So Osama bin Laden finally got found and killed, in a major Pakistani urban area just a kilometre from a military academy. Bloody images of the room in which he was shot are broadcast around the world. Americans dance in the streets. Western leaders struggle to hide their glee behind serious faces. The world is a safer place, they say, now that bin Laden is no longer in it.
I'm not a fan of bin Laden. He was the figurehead of an organisation that promotes and plans terrorist attacks. He preached an extreme version of political Islam that oppresses everyone. Yet I find it hard to share the glee.
I'm not convinced that his death does make the world a safer place. He's been in hiding for ten years, his activity very limited. Al Qaeda is a network of more or less independent cells and they will continue with or without him. They will be angry. They have a new martyr.

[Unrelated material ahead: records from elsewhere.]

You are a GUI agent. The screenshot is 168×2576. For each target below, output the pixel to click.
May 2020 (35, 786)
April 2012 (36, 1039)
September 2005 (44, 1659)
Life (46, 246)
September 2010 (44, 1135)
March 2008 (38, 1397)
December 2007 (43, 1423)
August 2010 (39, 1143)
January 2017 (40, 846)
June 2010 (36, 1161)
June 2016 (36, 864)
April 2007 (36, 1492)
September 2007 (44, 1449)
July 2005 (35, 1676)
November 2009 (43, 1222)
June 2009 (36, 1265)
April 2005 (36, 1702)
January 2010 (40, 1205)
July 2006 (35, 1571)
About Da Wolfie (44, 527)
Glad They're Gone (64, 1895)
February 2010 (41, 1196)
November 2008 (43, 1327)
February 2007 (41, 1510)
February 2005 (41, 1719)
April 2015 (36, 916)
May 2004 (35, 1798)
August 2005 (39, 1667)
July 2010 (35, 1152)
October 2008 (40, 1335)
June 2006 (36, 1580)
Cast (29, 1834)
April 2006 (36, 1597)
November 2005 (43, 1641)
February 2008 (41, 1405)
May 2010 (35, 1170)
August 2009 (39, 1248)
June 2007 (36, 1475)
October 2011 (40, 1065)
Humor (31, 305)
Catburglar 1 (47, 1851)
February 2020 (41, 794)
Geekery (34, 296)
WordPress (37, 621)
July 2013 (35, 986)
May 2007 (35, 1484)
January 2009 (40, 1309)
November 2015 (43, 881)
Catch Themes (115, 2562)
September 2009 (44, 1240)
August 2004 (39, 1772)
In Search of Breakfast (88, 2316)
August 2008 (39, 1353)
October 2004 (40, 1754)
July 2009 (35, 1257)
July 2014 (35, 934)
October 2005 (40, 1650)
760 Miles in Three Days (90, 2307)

I'm also a little dubious about the method of his killing. I would be interested to know if the soldiers involved made any serious attempt to arrest him and bring him to trial. Did they have to shoot him to save their own lives? Or was their mission to kill him? Somehow we have legitimated ex-judicial execution and undermined our own system of law. We have descended to his level.
Thirdly, I'm mindful of Jesus' saying in Matthew 5.

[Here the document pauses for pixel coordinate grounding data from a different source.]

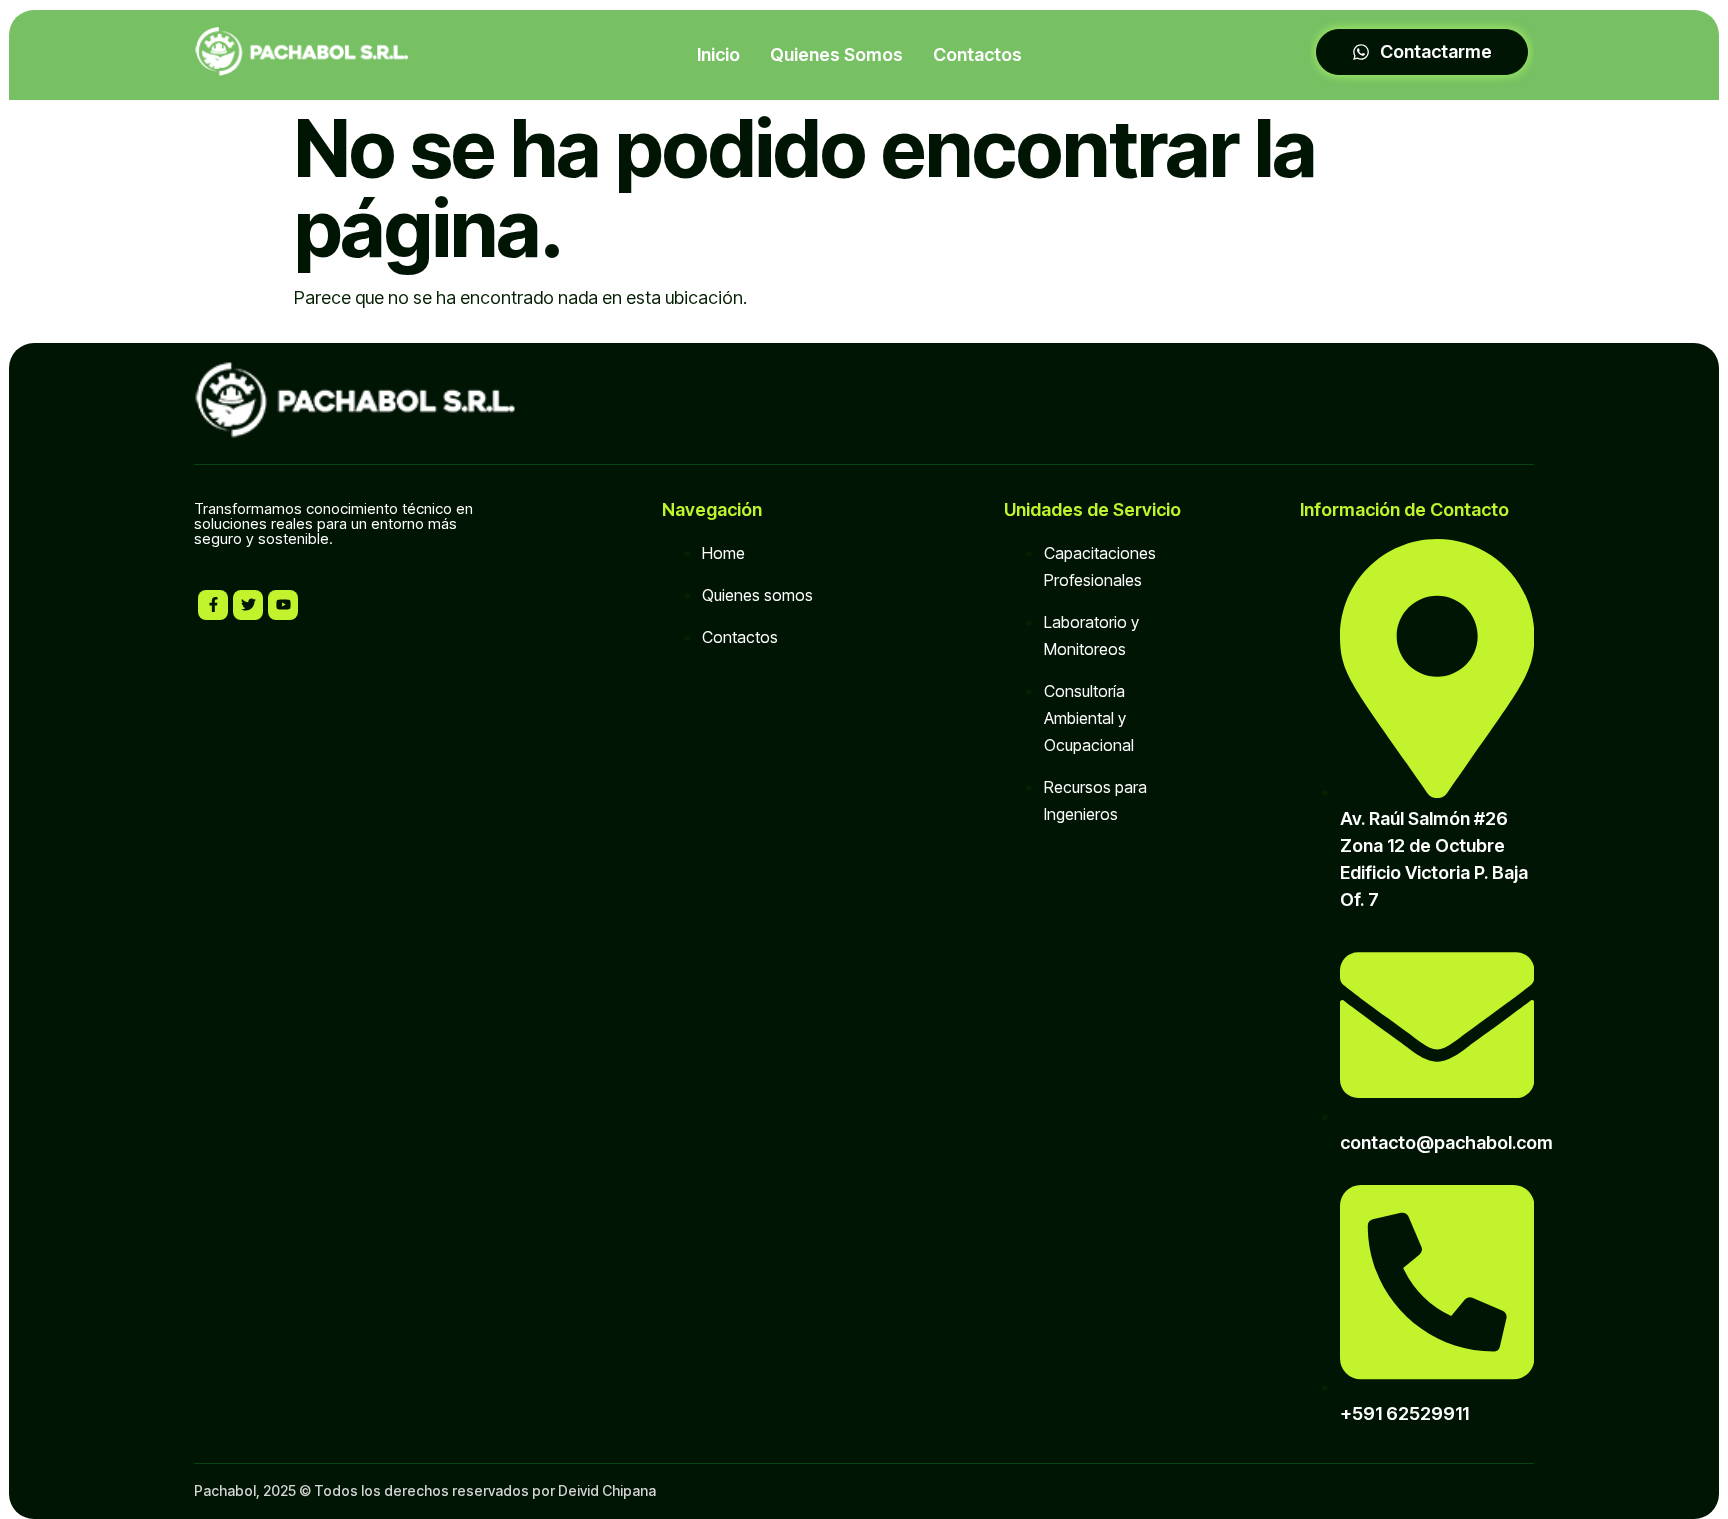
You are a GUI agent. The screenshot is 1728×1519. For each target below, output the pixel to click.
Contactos (977, 54)
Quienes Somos (836, 54)
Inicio (718, 54)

44 But I tell you, love your enemies and pray for those who persecute you, 45 that you may be children of your Father in heaven. He causes his sun to rise on the evil and the good, and sends rain on the righteous and the unrighteous. 46 If you love those who love you, what reward will you get? Are not even the tax collectors doing that? 47 And if you greet only your own people, what are you doing more than others? Do not even pagans do that? 48 Be perfect, therefore, as your heavenly Father is perfect.
Love is difficult, too hard for us when we are faced with the kind of evil bin Laden brought into the world. But that is the love Jesus asks of us. Islamists accuse the US and its allies (including us) of being crusaders, of waging a holy war against Islam. The lightning raid in the Pakistani night and the scenes in New York will only reinforce that view. For followers of Jesus there can be no holy wars.

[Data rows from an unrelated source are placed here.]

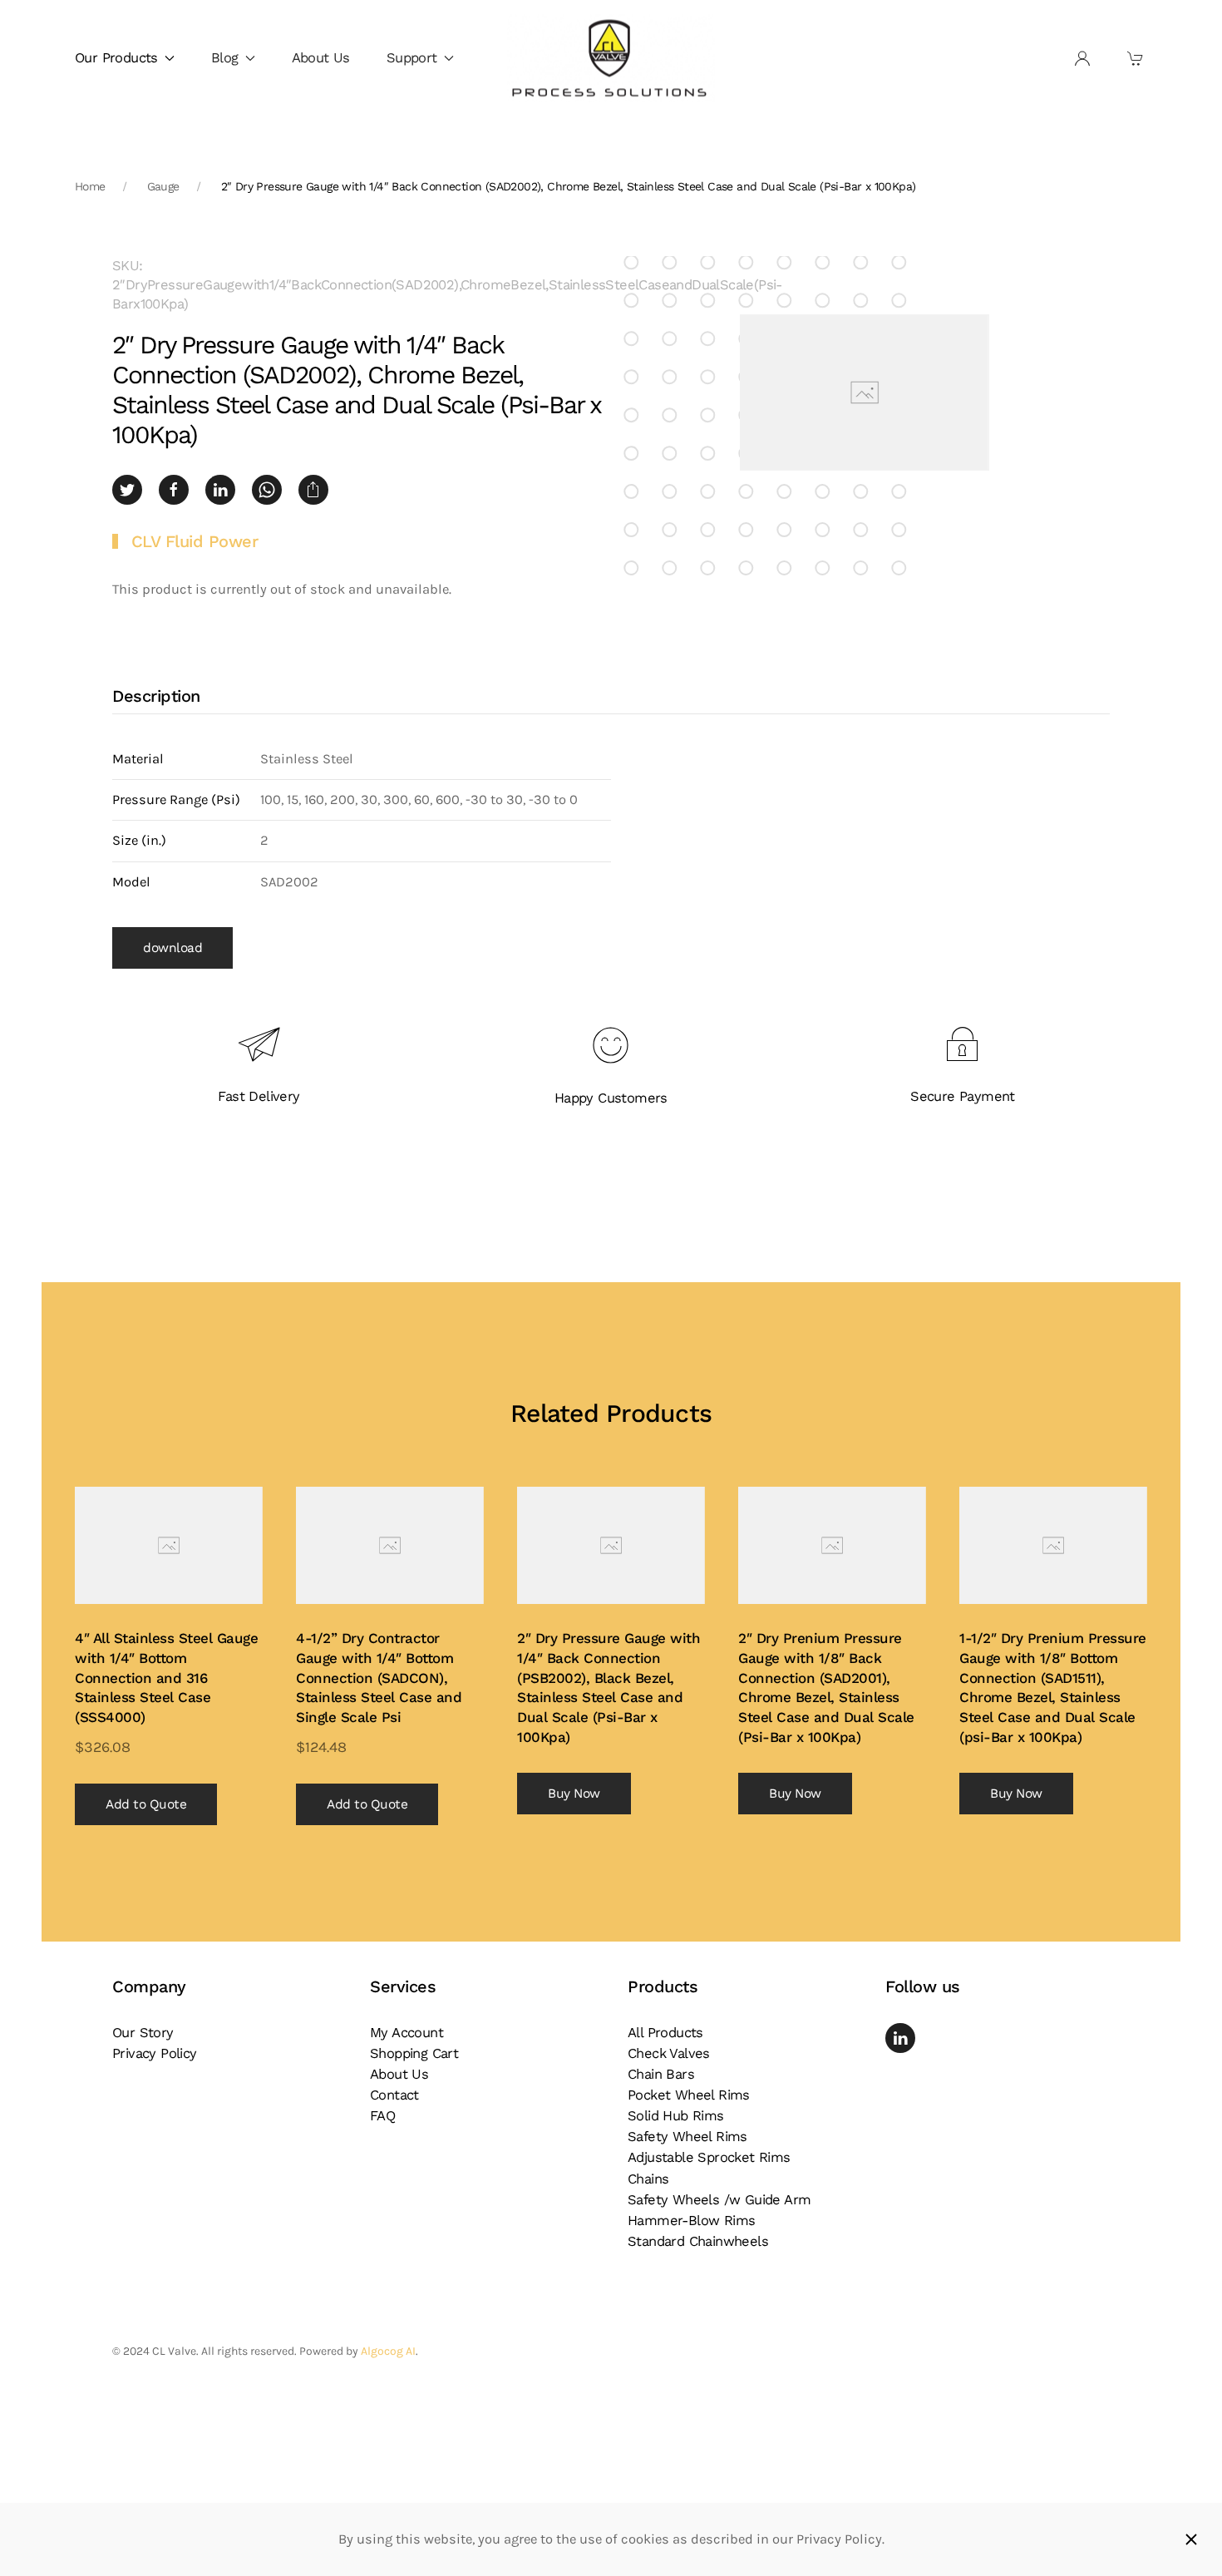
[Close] (1191, 2539)
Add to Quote (146, 1804)
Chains (648, 2179)
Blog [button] (225, 58)
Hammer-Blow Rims (691, 2220)
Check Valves (669, 2053)
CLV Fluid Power (195, 541)
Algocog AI (388, 2351)
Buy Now (574, 1793)
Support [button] (412, 58)
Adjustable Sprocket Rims (709, 2157)
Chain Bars (661, 2074)
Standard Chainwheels (698, 2241)
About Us (321, 58)
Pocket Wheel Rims (689, 2095)
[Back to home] (611, 58)
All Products (665, 2033)
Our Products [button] (116, 58)
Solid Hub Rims (676, 2116)
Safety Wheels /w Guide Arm (719, 2200)
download (172, 947)
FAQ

My friend Lynn posted this quote from Martin Luther King on her Facebook page.
"Returning hate for hate multiplies hate, adding deeper darkness to a night already devoid of stars. Darkness cannot drive out darkness: only light can do that. Hate cannot drive out hate, only love can do that."
Osama bin Laden's death, like the war he sought and inspired, leaves me with a profound sadness and a deepening fear for our future.